As well as the early Easter will help us to secure good conditions for the guests, but also that we could close down our resorts, some of our resorts and areas within the resorts earlier, which means that we could have a better cost control as well, which we haven't last year when we had a very late Easter where the Easter went to weeks 16 and 17, then we can see a very changed behavior in the customer booking pattern, and that means that we have made some adaptation change in our marketing, so we are much more aggressive, so to say, in the areas where we see that we need to focus on, so when we do that focus and also when we produce snow, we can see that we have a much higher digital engagement.
For example, when we put in some pressure or push on marketing, we can see, for example, in quarter one, we have increased our digital engagement with 21%. And we also increased the number of individual users with 6%. The digital engagement is very important for us. Even though we see a small change in the conversion rate from 2.2% to 2%, we see that we still have a high conversion rate. This is very much connected to that you are a little bit more hesitant, should I book or should I not book. You are out looking, you're out searching. That's, of course, important for us that customers are doing that. We will this winter have our strongest news launch ever, ever, ever. It's a very important part, of course, how we will drive this launch for this season.
And also we have a very favorable calendar, as I said, not only Christmas, also early Easter. What I think is important, which I missed in the first slide, which I will then talk a little bit more about on this picture where I truly believe that there is a lot of interest in, is that we have booked 80% of our beds for the season. 90% of our bookable beds are booked actually up to week 10, meaning that we have a very strong booking situation. That means we are plus 2% from week 52 up to week 10, which means that probably the most important part of our season, as you can see on the pattern here. And it also shows that the three first weeks will be very important for us, and we are actually very satisfied with the booking situation at these three weeks.
We're also very satisfied with the breaks, the February breaks, which also including the week 7, 8, 9, which has a very strong situation. We are also increasing the number of international guests. So we're increasing the international guests with 6%. That means that we are going from last year 39% up to 41%. And the increase is coming from Denmark with plus 5%, Netherlands 13%, Germany 14%, and the British one with 12%. And of course, this is very important for us. And the Belgium one is a new line with TUI. And we can see that our collaboration with easyJet and TUI has been very important for our airport. And the Scandinavian Mountains Airport in Sälen will increase the number of passengers this year from 25,000- 50,000 passengers. So a very important number then.
I will stop my part of the presentation here and hand over to Anders, who will take the deep dive in SkiStar Retail. Then we will take the Q&As after that. Welcome, Anders.

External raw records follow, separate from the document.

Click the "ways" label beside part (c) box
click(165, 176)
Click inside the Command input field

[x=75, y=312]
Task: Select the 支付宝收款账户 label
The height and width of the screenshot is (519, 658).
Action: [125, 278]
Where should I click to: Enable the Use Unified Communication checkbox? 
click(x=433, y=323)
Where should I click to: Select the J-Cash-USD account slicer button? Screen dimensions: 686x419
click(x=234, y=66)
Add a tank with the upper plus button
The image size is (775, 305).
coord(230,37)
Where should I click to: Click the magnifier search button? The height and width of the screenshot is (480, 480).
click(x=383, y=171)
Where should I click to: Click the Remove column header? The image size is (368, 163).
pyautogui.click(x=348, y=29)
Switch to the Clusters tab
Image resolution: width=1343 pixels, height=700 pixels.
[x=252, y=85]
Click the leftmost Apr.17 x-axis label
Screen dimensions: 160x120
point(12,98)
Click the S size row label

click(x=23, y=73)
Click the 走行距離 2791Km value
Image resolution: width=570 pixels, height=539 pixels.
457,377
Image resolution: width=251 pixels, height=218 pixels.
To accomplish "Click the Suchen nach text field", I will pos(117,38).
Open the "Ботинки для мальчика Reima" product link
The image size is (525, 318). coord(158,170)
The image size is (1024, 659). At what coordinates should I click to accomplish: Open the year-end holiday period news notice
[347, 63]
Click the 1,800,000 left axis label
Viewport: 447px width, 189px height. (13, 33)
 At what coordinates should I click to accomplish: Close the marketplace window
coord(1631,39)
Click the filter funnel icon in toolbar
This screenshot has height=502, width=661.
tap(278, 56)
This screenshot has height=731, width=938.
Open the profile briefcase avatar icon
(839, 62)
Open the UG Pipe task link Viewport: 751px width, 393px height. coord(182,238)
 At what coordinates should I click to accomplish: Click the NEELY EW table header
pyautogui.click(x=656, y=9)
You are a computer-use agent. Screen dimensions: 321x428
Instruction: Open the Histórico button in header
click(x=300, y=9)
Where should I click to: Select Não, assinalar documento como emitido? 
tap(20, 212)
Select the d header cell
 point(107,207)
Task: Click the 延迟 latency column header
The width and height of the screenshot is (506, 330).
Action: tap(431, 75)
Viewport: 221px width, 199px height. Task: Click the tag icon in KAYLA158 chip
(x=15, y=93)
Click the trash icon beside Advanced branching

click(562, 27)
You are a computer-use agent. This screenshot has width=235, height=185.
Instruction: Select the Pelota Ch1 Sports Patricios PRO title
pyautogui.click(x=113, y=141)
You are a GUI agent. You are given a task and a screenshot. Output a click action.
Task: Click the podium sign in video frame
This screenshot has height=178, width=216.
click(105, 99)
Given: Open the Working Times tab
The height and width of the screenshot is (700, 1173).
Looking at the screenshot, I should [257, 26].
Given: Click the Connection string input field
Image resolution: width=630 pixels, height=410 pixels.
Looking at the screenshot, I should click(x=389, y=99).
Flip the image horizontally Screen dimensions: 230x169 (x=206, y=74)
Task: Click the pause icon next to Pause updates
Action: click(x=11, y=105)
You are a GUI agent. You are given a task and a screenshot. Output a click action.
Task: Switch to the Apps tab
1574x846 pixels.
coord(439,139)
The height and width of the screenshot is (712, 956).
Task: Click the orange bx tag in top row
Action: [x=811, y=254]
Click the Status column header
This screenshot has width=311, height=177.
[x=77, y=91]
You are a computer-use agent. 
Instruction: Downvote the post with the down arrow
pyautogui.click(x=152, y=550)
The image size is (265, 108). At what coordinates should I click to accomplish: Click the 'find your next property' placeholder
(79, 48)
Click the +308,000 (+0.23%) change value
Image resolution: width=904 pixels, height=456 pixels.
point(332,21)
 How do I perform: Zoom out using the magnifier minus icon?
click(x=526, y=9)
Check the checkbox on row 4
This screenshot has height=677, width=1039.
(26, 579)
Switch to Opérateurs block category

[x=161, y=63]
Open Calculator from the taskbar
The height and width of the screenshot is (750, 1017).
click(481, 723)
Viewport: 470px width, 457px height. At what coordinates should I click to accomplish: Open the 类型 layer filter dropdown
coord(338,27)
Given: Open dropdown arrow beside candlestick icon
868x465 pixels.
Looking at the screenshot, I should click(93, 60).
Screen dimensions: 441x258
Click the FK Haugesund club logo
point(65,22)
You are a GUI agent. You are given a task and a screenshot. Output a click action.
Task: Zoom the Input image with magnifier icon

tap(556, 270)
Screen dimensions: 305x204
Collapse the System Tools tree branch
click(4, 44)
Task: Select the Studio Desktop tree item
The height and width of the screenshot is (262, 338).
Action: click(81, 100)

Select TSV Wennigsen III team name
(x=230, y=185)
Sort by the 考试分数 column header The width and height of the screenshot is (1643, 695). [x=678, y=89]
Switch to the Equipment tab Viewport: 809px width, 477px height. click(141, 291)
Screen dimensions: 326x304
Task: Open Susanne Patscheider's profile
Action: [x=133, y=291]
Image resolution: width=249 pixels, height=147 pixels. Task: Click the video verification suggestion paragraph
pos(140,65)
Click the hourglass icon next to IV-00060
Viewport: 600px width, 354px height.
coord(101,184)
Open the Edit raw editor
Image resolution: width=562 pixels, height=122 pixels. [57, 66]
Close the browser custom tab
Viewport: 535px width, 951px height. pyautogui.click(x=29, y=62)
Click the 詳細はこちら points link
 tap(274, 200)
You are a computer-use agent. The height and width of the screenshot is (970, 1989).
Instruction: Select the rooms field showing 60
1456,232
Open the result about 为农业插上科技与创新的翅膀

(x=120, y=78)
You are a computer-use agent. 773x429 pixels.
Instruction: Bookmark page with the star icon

Thank you, Stefan. I'm going to take you through our retail business. There we go. Our retail business goes under the name SkiStar Shop. We're going to kick off with showing the same picture as Stefan showed you earlier and tell you how we are integrated within SkiStar's business model. Looking on the pre-arrival part of our business model, we target our customer database and the customer during the customer journey with pre-bookings of rental business, but also digital retail. This stands for about 55% of our total revenue in the business area.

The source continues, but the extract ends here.